Imigrasi deportasi dan cekal 5 WNA Tiongkok melintas ilegal

2026/09/01

Imigrasi deportasi dan cekal 5 WNA Tiongkok melintas ilegal

Selasa, 1 September 2026 12:31 WIB

Image Print

Petugas Kantor Imigrasi Kelas II Tempat Pemeriksaan Imigrasi (TPI) Imigrasi Atambua, Belu, Nusa Tenggara Timur (NTT) mendeportasi lima WNA Tiongkok melalui Bandara Soekarno-Hatta, Banten, Selasa (25/8/2026). (ANTARA/HO-Humas Ditjen Imigrasi)

Jakarta (ANTARA) - Kantor Imigrasi Kelas II Tempat Pemeriksaan Imigrasi (TPI) Imigrasi Atambua, Belu, Nusa Tenggara Timur (NTT) mendeportasi, serta cegah dan tangkal (cekal) lima warga negara Tiongkok yang terindikasi hendak menuju Australia secara ilegal dari Indonesia.

Direktur Jenderal Imigrasi Hendarsam Marantoko dalam keterangannya di Jakarta, Selasa, menyatakan Ditjen Imigrasi terus memperkuat pengawasan terhadap aktivitas orang asing, termasuk indikasi penyalahgunaan wilayah Indonesia sebagai jalur untuk melakukan pelintasan ilegal ke negara lain.

"Ditjen Imigrasi berkomitmen untuk menjaga keamanan dan kedaulatan negara sekaligus memberikan perlindungan kepada masyarakat melalui penegakan hukum yang profesional, dengan semangat Imigrasi untuk rakyat," tegas Hendarsam.

Adapun kelima WNA Tiongkok tersebut masing-masing berinisial LH (45), LJ (54), WY (59), XC (40), dan seorang berinisial ZJ (50). Kelimanya memiliki latar belakang pekerjaan yang bervariasi mulai dari karyawan pabrik sepatu, wiraswasta, hingga petani.

Kepala Kantor Imigrasi Atambua Jusuf Ginting mengatakan kelima WNA Tiongkok tersebut dideportasi ke negara asalnya melalui Bandara Internasional Soekarno-Hatta, Tangerang, Banten, pada Selasa (25/8).

Dia menjelaskan kronologi penegakan hukum itu berawal ketika lima pria Tiongkok tersebut ditenggarai memberikan keterangan yang tidak benar saat diperiksa petugas sehingga dapat membahayakan keamanan dan ketertiban umum.

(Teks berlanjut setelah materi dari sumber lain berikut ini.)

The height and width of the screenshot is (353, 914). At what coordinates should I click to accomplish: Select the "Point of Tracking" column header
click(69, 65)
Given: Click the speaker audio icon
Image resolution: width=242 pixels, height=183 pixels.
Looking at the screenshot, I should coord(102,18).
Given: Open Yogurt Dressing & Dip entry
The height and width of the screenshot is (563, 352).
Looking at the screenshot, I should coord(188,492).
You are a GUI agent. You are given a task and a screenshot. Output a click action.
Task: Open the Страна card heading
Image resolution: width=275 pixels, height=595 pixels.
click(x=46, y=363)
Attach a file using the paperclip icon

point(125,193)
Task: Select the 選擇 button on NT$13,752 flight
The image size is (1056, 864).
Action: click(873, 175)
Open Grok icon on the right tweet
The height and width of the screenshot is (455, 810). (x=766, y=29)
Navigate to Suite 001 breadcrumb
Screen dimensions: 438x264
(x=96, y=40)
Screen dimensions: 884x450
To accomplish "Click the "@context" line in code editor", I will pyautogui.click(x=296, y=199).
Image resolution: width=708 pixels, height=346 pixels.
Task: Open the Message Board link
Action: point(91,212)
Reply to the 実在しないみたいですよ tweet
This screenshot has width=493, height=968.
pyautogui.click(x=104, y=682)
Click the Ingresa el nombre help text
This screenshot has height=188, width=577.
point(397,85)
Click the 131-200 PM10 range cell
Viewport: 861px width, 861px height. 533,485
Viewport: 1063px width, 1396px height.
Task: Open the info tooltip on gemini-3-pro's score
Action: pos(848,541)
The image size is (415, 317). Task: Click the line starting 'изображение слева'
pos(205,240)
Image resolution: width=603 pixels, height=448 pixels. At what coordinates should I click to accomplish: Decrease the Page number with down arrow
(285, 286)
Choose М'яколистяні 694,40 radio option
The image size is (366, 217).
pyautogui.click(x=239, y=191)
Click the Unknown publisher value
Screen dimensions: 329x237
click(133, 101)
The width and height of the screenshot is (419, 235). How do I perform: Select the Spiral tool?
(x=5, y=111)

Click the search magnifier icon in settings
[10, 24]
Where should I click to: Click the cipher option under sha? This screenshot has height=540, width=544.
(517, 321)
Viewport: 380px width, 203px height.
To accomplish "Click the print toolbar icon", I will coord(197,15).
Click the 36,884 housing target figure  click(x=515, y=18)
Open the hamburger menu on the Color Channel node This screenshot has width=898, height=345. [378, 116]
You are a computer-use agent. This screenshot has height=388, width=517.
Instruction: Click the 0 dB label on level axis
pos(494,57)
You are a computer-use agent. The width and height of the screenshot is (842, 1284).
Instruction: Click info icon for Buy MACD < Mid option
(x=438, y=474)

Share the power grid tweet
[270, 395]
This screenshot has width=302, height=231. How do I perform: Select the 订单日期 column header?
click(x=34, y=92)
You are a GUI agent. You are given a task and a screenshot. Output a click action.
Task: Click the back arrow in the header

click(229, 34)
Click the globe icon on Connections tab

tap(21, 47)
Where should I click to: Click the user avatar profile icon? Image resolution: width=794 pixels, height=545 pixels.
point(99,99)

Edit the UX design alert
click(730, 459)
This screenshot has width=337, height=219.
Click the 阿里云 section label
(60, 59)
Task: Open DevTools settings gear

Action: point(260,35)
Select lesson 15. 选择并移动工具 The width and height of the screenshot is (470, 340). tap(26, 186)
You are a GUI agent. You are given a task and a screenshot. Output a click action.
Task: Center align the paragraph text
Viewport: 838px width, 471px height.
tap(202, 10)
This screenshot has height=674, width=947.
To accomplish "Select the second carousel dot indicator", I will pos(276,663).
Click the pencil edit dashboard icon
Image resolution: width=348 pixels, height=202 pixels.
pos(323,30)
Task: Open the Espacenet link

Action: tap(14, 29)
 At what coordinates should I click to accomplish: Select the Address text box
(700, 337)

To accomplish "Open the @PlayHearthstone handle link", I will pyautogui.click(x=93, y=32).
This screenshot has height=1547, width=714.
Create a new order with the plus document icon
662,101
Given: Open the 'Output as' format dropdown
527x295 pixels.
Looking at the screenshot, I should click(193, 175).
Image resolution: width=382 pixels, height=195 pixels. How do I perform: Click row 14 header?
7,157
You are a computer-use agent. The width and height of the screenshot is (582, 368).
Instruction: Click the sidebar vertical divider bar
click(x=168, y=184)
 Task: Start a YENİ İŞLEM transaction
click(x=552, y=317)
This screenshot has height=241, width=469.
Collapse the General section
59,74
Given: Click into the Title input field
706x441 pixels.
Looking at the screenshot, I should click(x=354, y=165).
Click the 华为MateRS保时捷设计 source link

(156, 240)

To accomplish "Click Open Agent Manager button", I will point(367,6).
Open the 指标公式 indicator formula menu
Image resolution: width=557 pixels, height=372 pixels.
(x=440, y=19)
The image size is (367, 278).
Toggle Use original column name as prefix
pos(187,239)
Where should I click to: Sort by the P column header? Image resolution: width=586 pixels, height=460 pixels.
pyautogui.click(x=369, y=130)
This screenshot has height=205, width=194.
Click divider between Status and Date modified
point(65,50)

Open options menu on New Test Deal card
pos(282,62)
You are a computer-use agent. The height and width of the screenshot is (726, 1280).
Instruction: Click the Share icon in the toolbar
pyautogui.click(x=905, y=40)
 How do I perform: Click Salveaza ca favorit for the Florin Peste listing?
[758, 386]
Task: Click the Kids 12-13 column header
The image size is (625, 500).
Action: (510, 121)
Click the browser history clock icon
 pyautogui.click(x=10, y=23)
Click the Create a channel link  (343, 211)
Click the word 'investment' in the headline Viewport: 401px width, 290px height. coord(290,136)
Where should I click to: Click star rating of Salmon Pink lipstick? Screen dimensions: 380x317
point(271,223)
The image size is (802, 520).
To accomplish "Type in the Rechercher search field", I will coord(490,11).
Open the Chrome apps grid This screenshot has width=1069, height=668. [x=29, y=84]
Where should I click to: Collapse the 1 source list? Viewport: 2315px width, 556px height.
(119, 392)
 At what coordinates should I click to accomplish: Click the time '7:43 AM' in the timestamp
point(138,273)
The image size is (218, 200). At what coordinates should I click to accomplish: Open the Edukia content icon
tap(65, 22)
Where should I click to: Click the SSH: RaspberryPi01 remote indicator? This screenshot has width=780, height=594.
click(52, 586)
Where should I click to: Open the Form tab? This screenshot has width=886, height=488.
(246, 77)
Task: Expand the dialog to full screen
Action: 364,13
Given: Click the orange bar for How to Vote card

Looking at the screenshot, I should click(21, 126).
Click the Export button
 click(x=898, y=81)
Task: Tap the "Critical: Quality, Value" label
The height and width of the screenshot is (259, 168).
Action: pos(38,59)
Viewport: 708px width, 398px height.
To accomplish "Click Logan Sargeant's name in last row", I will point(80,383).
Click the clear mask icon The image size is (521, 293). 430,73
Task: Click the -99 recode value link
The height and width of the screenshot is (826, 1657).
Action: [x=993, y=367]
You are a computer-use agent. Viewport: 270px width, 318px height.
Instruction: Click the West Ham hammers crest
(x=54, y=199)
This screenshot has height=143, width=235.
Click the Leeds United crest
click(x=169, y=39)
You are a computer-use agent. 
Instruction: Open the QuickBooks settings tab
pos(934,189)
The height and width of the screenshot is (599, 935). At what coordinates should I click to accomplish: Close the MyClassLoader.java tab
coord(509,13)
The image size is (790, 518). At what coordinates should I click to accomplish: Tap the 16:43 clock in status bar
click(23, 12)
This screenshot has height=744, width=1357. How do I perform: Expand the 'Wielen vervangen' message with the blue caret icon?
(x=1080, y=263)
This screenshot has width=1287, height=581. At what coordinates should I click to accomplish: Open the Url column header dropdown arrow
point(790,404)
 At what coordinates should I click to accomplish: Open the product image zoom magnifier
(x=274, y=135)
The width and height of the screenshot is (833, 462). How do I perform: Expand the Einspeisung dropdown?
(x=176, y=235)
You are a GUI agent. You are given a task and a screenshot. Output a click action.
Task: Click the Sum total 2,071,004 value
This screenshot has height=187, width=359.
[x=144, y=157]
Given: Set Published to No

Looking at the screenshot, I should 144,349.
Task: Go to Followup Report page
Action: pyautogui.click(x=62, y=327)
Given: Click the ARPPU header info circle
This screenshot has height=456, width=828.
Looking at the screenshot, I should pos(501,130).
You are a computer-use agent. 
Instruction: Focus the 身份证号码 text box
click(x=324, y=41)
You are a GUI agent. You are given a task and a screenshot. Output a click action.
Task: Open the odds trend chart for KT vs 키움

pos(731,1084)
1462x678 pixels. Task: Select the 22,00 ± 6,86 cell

"Kami menemukan mereka di Pelabuhan Atapupu, Belu, pada hari Selasa, 18 Agustus 2026," ujarnya.

Berdasarkan laporan awal yang diterima dari petugas KSOP Atapupu, kata dia, terdapat sebuah kapal penumpang sedang bersandar di pelabuhan Atapupu dan diduga membawa beberapa WNA.

Dari hasil pemeriksaan, lanjut dia, para WNA mengaku hendak memancing di wilayah Lirang, Maluku.

"Namun, peralatan pancing yang dibawa tidak memenuhi spesifikasi lazim untuk aktivitas melaut," ujarnya.

Selain itu, kata Ginting, kecurigaan petugas terhadap lima WNA Tiongkok ini karena bekal finansial yang dibawa hanya sekitar Rp4 juta, jumlah yang umumnya tidak cukup untuk membiayai operasional pelayaran speedboat jarak jauh dari Lombok menuju Maluku.

Dia menyebut, para WNA tersebut tidak tercatat di dalam daftar penumpang resmi speedboat yang mereka tumpangi.

Berdasarkan Surat Izin Berlayar (SIB) yang ditunjukkan, speedboat tersebut seharusnya bertolak dari Lombok menuju Pulau Sape. Namun, kapal terdeteksi berada di Atapupu tanpa izin pelayaran yang sah untuk rute tersebut.

"Mencermati hasil pemeriksaan serta fakta yang bertolak belakang dengan pengakuan awal mereka, kelima WNA tersebut ditengarai bermaksud menjadikan wilayah Indonesia sebagai jalur pelintasan ilegal untuk menuju Australia," ungkap Ginting.

Lima pria Tiongkok itu diketahui masuk ke wilayah Indonesia pada 31 Juli 2026 menggunakan visa on arrival (VoA) dan visa kunjungan melalui Pulau Batam, Kepulauan Riau.

Dia menambahkan, selain deportasi, Imigrasi juga memasukkan kelima WN Tiongkok tersebut ke dalam daftar cegah dan tangkal (cekal) masuk wilayah Indonesia.